経営の健全性・効率性について
経常収支比率は、21年度の料金改定以降、黒字を示す100%以上を維持しており、類似団体平均と同様に逓増傾向である。これにより、20年度末にあった21億円余の累積欠損金は26年度末をもって解消した。費用の効率性を表す汚水処理原価および経費回収率については、平成29年度の決算統計から一般会計から繰り入れる分流式経費の積算方法が変更となったことにより大きく変動しており、28年度以前とは比較できない。このほか、平均的な施設の効率性を表す施設利用率は、類似団体平均を大きく下回っているため、農村下水道の1処理区の統合により、効率化を図る予定である。本市の下水道事業は、短期間で集中的な整備を行ってきた結果、普及率は高い反面、企業債残高が類似団体平均を大きく上回っている。
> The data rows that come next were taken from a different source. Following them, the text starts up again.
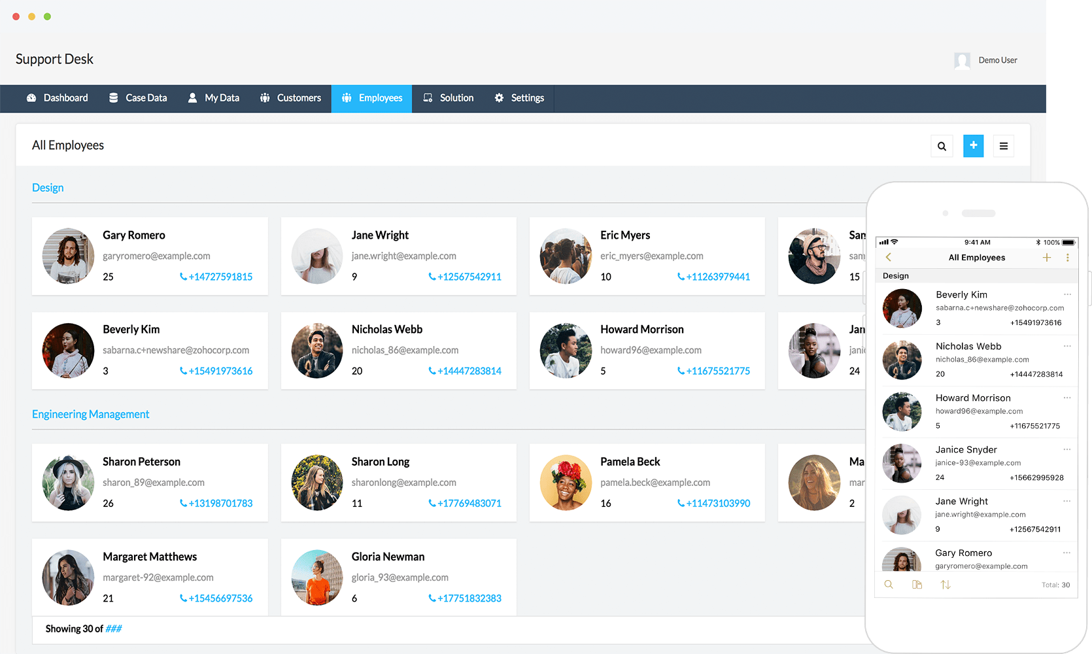
Task: Call Gary Romero using his phone number link
Action: pos(216,277)
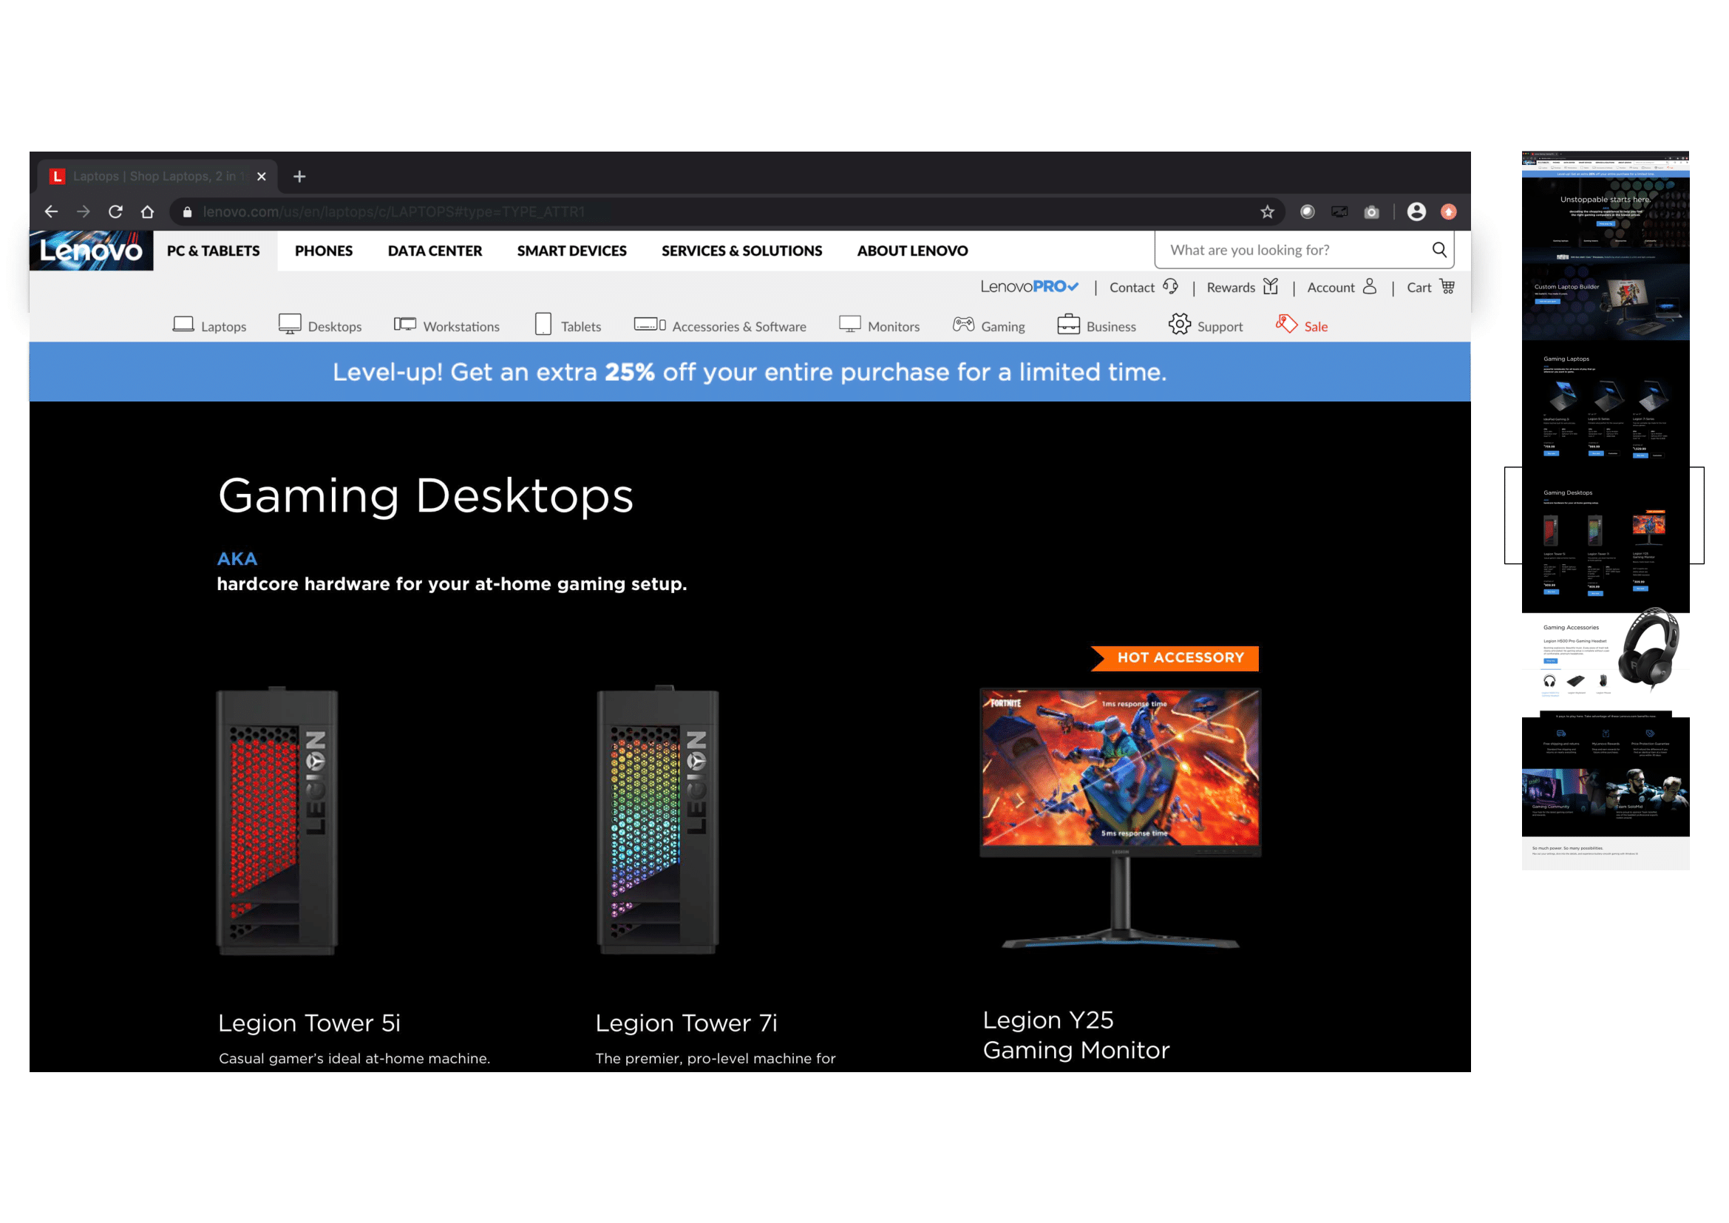The width and height of the screenshot is (1729, 1223).
Task: Click the browser reload icon
Action: [115, 212]
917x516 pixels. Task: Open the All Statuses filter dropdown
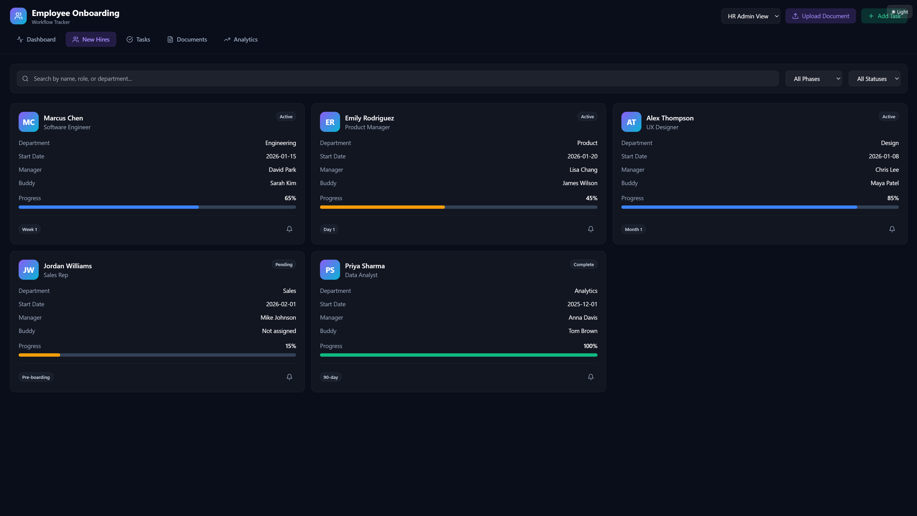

しかし、国の制度を利用した繰上償還の実施などによって着実に残高は減少しており、建設投資の厳選と合わせ、今後も縮減を進めていく予定である。
老朽化の状況について
施設の減価償却については、法定耐用年数の短い機械・電気設備を中心に、類似団体平均を上回る数値となっている。一方、管渠については、整備開始時期が比較的最近のため、耐用年数を超えたものはそれほど多くはない。水道事業と同じく、水需要の減少から使用料収入が減少する中、施設の老朽化はますます進んでいくことから、30年度から実施しているストックマネジメント計画に基づき、施設の効率的な改築更新を推進し、ライフサイクルコストの低減に努めていく。
全体総括
本市下水道事業は、27年度をもって計画的な面整備を完了し、今後は本格的な維持管理に取り組む必要がある。26年度末をもって累積欠損金を解消するなど、経営状況は概ね健全な状況にあると言えるが、多額の企業債残高を有するほか、施設の老朽化が進み、更新投資のための資金需要が増加することが予想される。汚水処理施設の包括委託化など、経営の効率化を進めているが、今後は、処理区域の見直しや施設のダウンサイジングなどを含め、一層の効率化に取り組む必要があると考えている。